Fentie mute on federal green plan

Canada’s three northern premiers agree climate change is one of the region’s greatest challenges.

Canada’s three northern premiers agree climate change is one of the region’s greatest challenges.

But Yukon Premier Dennis Fentie has no opinion about Ottawa’s proposed Clean Air Act.

“I have no definitive information that would allow me to make any informed decision on this area,” Fentie said Tuesday in a conference call from Iqaluit, NWT, where he met with Northwest Territories Premier Joe Handley and Nunavut Premier Paul Okalik for the first time since the Yukon Party was re-elected October 10.

“Our position is to encourage Ottawa to continue to address their areas of responsibility with respects to global warming and climate change,” said Fentie.

“We want to work with Ottawa and our sister territories to develop an adaptation strategy.”

The Clean Air Act, released October 18, aims to reduce Canada’s greenhouse gas emissions that cause global warming by at least 45 per cent of 2003 levels.

But its target date for the reduction is 2050.

It would set targets for smog and ozone levels by 2025, introduce “intensity-based” emission targets for large polluters, such as industry groups, by 2010, and establish fuel consumption rates for vehicles by 201l.

Short- and medium-term emission-reduction targets are supposed to be set by the spring, and violators will pay into a technology fund for emissions research and development.

The proposed act makes no mention of the Kyoto Protocol.

Fentie said he can’t judge whether or not Ottawa is meeting its obligation to address climate change.

“What the Clean Air Act is going to do remains to be seen because it is essentially addressing immediate, mid-term and long-term,” he said.

“We’re saying that as that work continues, nationally and internationally, in the North we need to get to work on adaptation strategies and develop measures that we can implement.”

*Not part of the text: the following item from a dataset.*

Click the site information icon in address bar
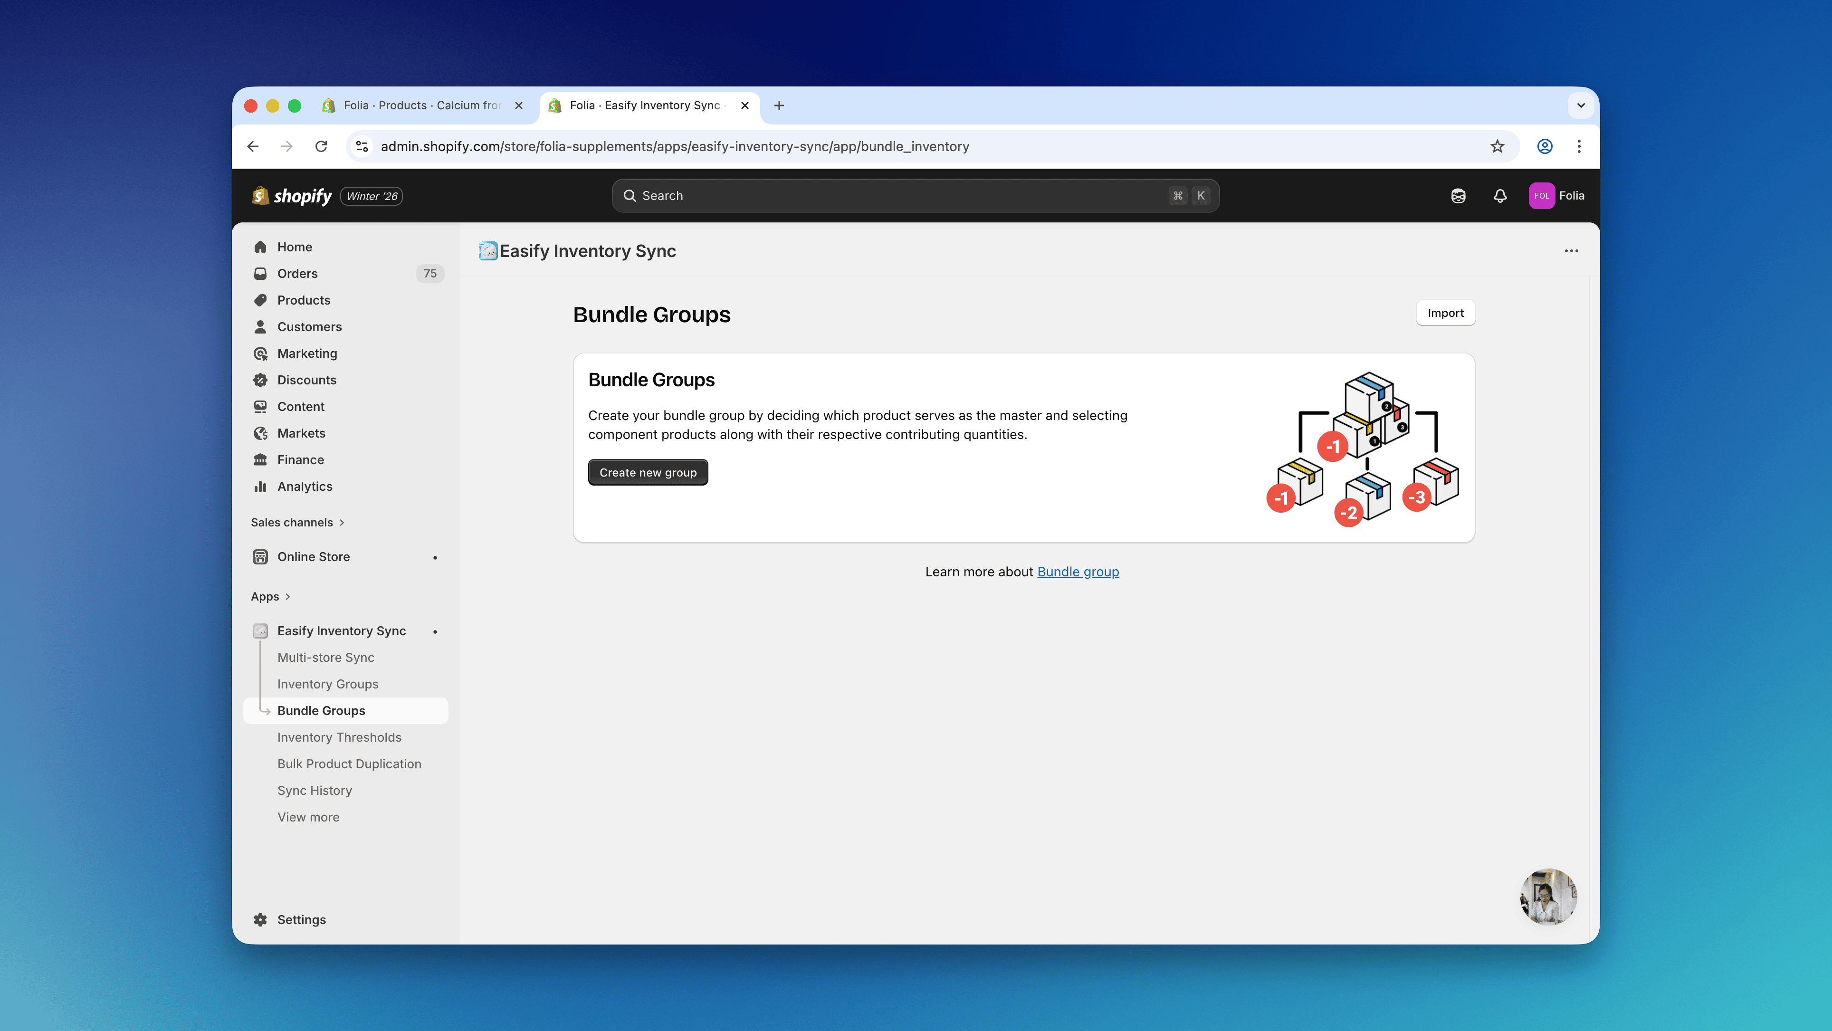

The cold climate technology research and development centre that the Yukon Party wants to build in Whitehorse is separate from the pan-northern approach to climate change, said Fentie.

“As territories, we do not diminish or compromise what we are doing individually in our respective jurisdictions.”

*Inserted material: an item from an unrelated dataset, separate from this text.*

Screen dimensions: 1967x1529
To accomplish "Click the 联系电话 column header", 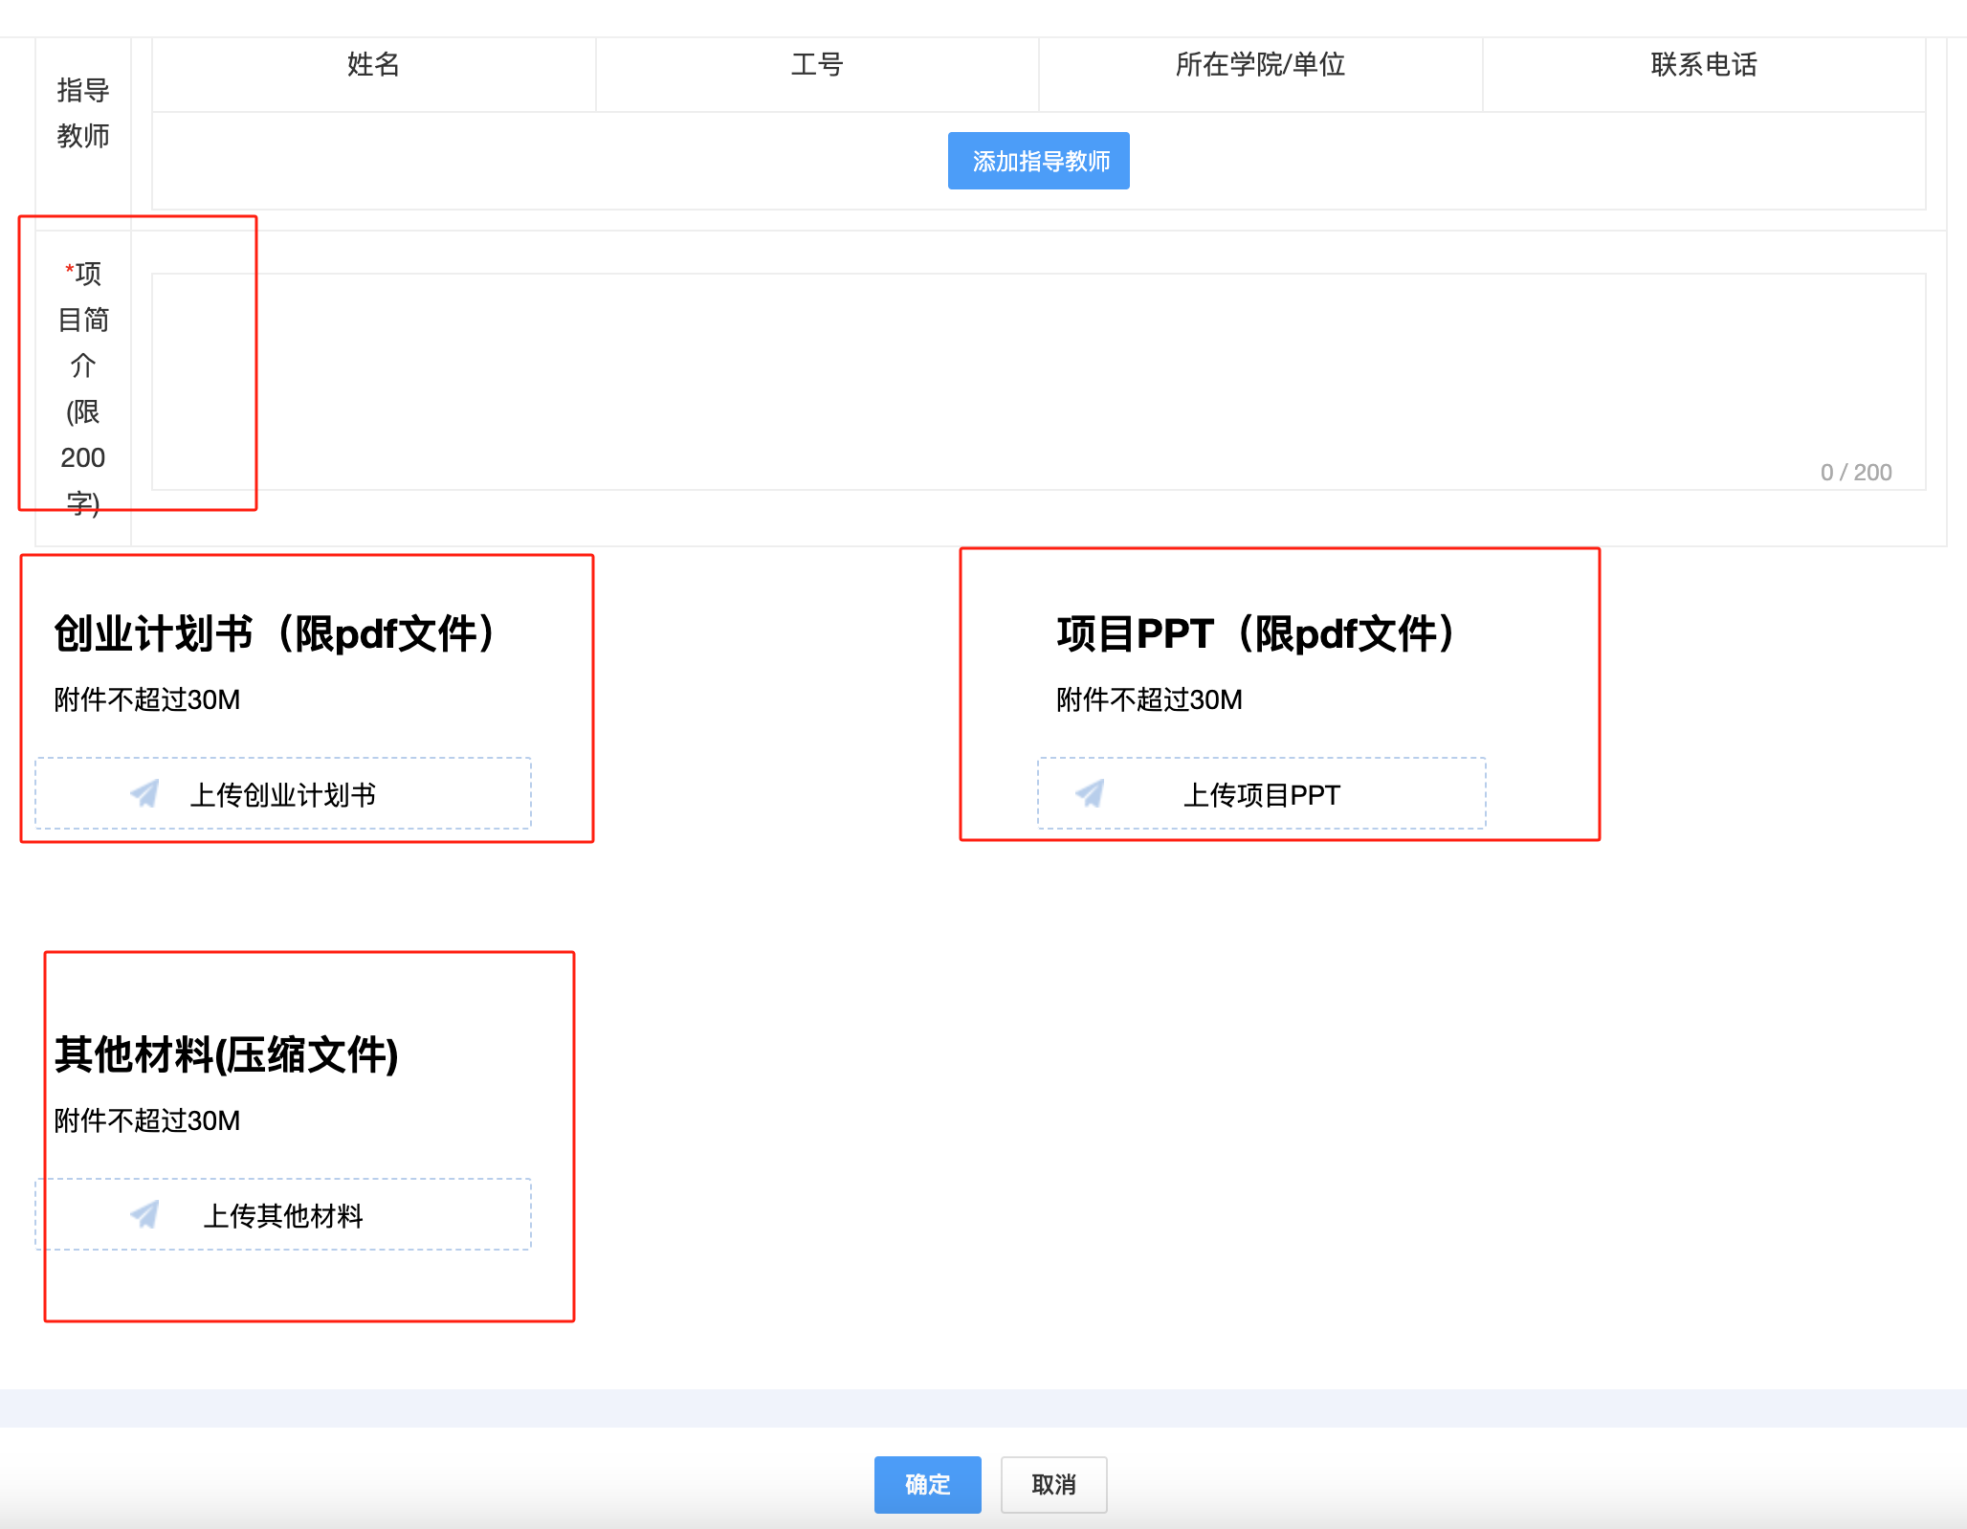I will 1704,65.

During the two-day conference the three premiers renewed a “northern co-operation accord” for three years, offering a unified approach to Ottawa.

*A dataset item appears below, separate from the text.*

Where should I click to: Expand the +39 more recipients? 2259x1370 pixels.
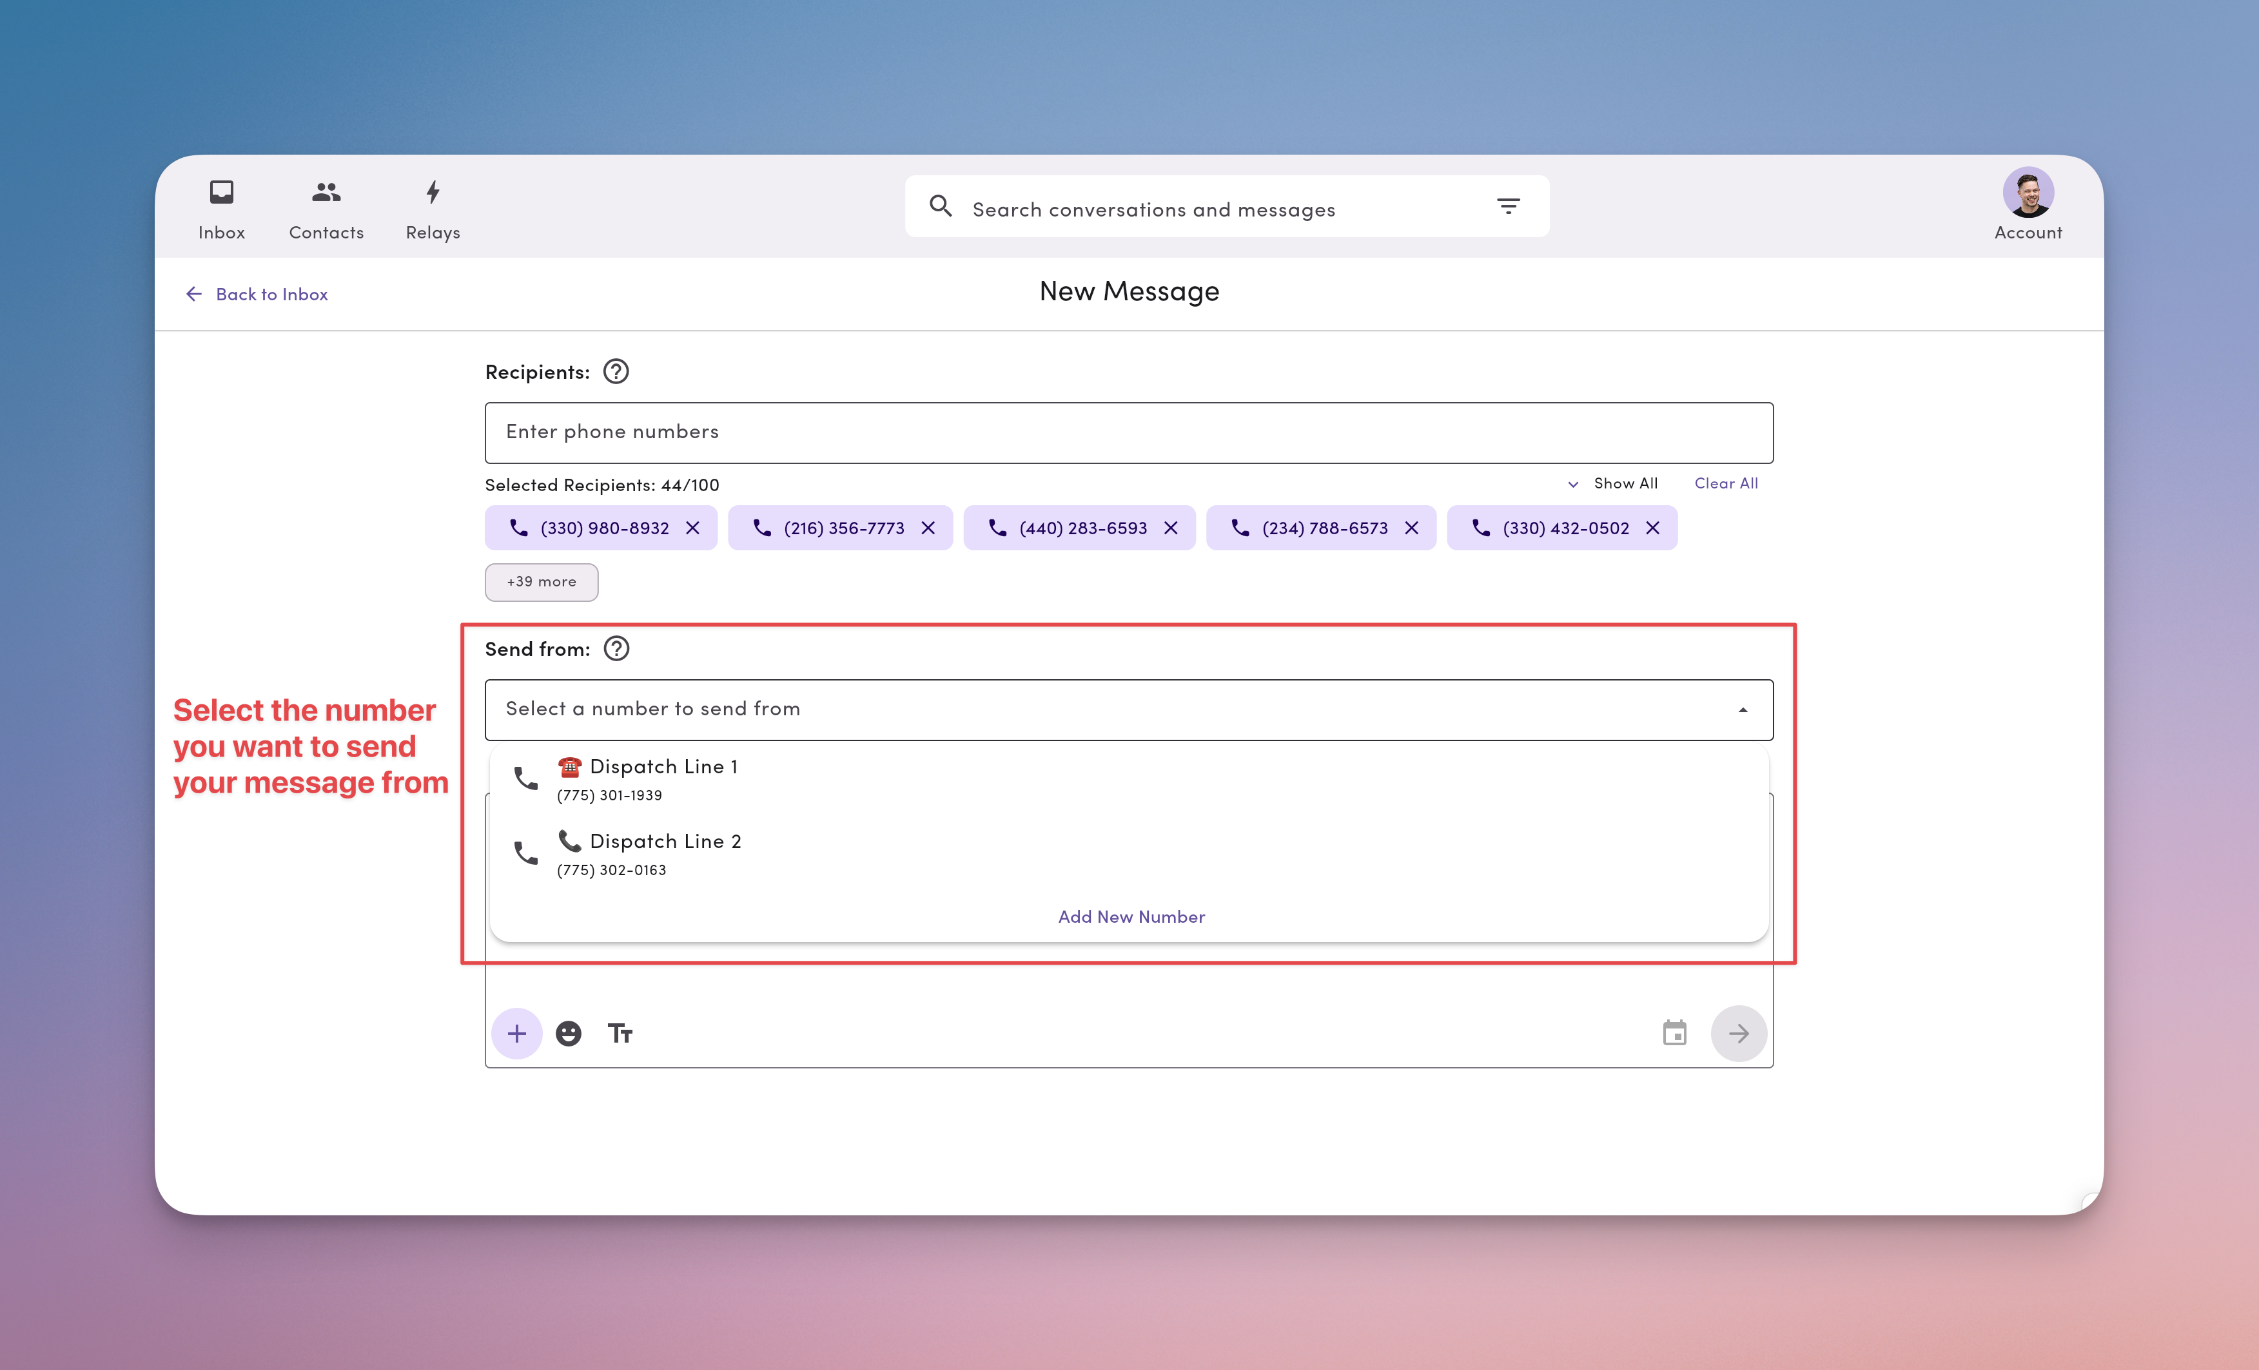pos(541,582)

They discussed the 2007 Canada Winter Games based in Whitehorse, the upcoming international polar year scheduled for 2007-2008, and the establishment a northern court of appeal.

“Today any Justice issues that must go through appellate court are done outside the Yukon,” said Fentie.

“That should change. It should be done here in the North.

“It’s part of our development of social and political instruments in our territories as we continue our evolution of responsible government.”

Brad Cathers, the government house leader, announced Tuesday that the 32nd Yukon Legislative Assembly will convene for 12 days this fall, starting November 23, when Yukon Commissioner Geraldine Van Bibber will read the new territorial government’s Speech from the Throne.

Opposition parties already have their shadow cabinets in place.